Don’t get me wrong, there’s fine comics in this beautifully printed navy-blue-and-white package, many of which take advantage of its unusually large trim size. (We’re not talking Kramers Ergot 7 territory, but the thing is big. Think the Wednesday Comics hardcover.) Brian Ralph uses his comparatively clean cartoony style for a hilariously violent giant-robot comic, “Voltron from Hell,” basically, with huge panels and splash pages taking perversely pretty delight in mass destruction and death. The final panel of CF’s weird tale about an ambulance driver-cum-cat burglar who sneaks into the house of a woman with a mysterious disease actually made me jump — just a beautifully done little scare. Brian Chippendale’s story ties in with his Puke Force webcomic and gives him a chance to draw some villains at full splash-page size. I thought Chuck Forsman cut himself off at the knees a bit with his punchline ending, but until then his contribution was a creepy little thing that reminded me favorably of the urban legend my Delawarean wife recounted to me about the zoobies, the inbred mutant children of the DuPont family who would roam around the woods waylaying passers-by. There are insanely METAL full-page illustrations from Brinkman (who’s by now made a wonderful career of such things), Tony Astone, and Dennis Franklin — I mean, I laughed out loud at how fuckin’ devil-horns they were. And Lyons’s wraparound cover portraits of various barfing beasts is breathtaking, one of the most impressive single comics images of the year.
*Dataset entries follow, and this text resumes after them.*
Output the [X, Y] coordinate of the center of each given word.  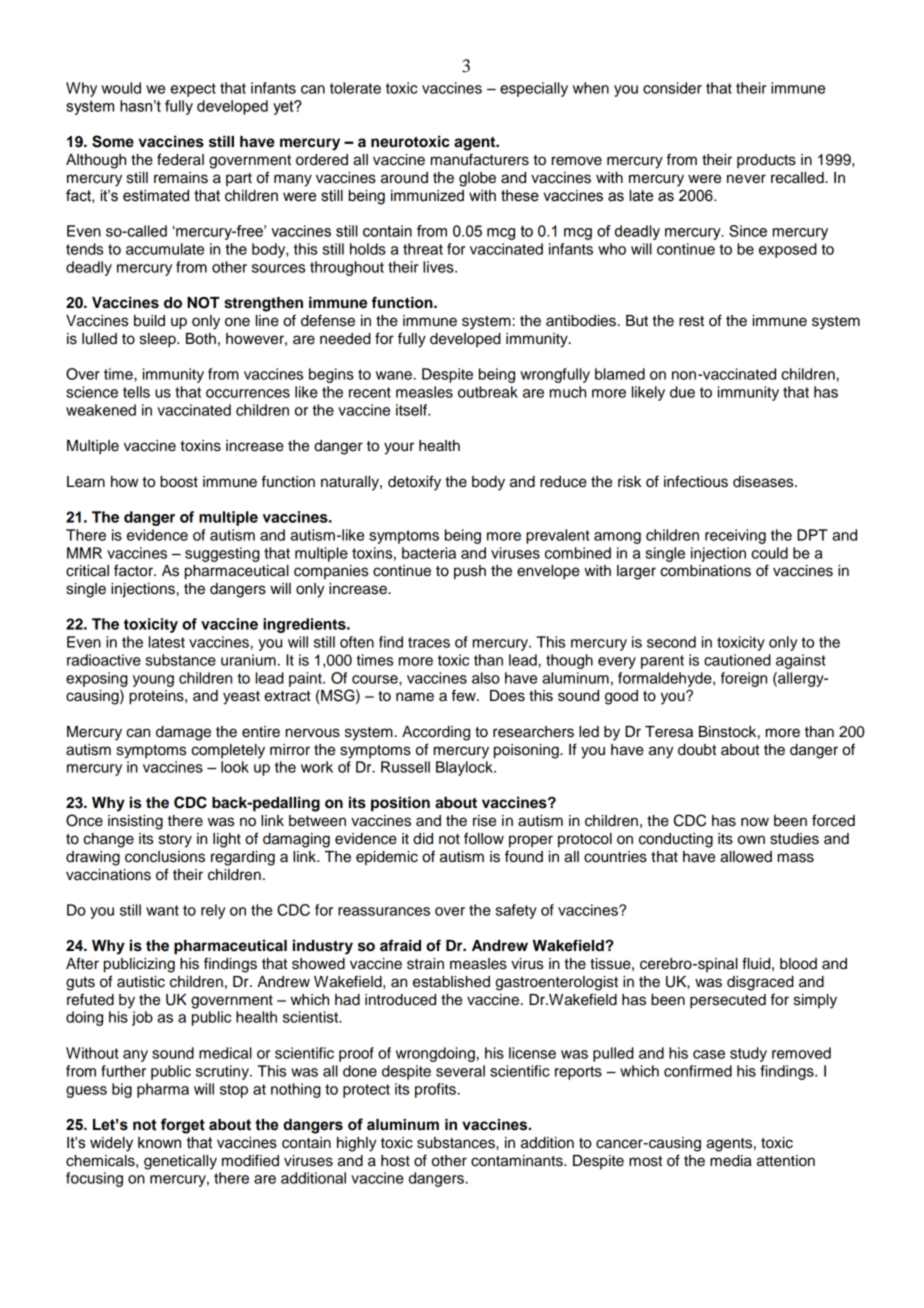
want [162, 910]
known [159, 1143]
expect [193, 90]
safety [516, 911]
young [153, 681]
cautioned [737, 660]
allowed [746, 857]
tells [136, 392]
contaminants [518, 1161]
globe [477, 179]
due [682, 392]
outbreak [488, 392]
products [766, 161]
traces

But in a way, the Fort Thunder aesthetic is a victim of its own success. I lost track of the number of good-to-great comics that came out this year bearing its influence, and those apples-to-apples comparisons make it hard for the work here, which I think all parties involved would admit was done more for fun than for tear-down-the-walls boundary-pushing, to stand out. In terms of anthologies alone, you could stand this one right between Studygroup 12, Closed Caption Comics, Smoke Signals, Diamond Comics, and Mould Map. Fort Thunder and the Providence scene’s DNA is now deeply embedded in an array publishers, including not just the late and lamented Highwater, Bodega, and Buenaventura, but also PictureBox, Secret Acres, Koyama, Nobrow, Pigeon, Gaze, and even the mighty Drawn & Quarterly. Moreover, whether you call it fusion or New Action or simply slap an alt- prefix in front of horror or SF or fantasy, Fort Thunder’s pioneering jailbreak of genre from the mainstream American comics prison has subsequently allowed it to become almost inescapable in smart-comics circles. Finally, Chippendale, Brinkman, Forsman, DeForge, CF, Fake, and Rugg are all in direct competition with work they put out elsewhere last year, most of which was more ambitious. And understandably so! Seriously, I’m not complaining — Monster is what I think it set out to be. It’s seeing Floyd get together for an awesome Live 8 gig, rather than seeing Waters and Gilmour working together again, and as such it’s more a treat for the fans than documentary evidence of why we became fans in the first place.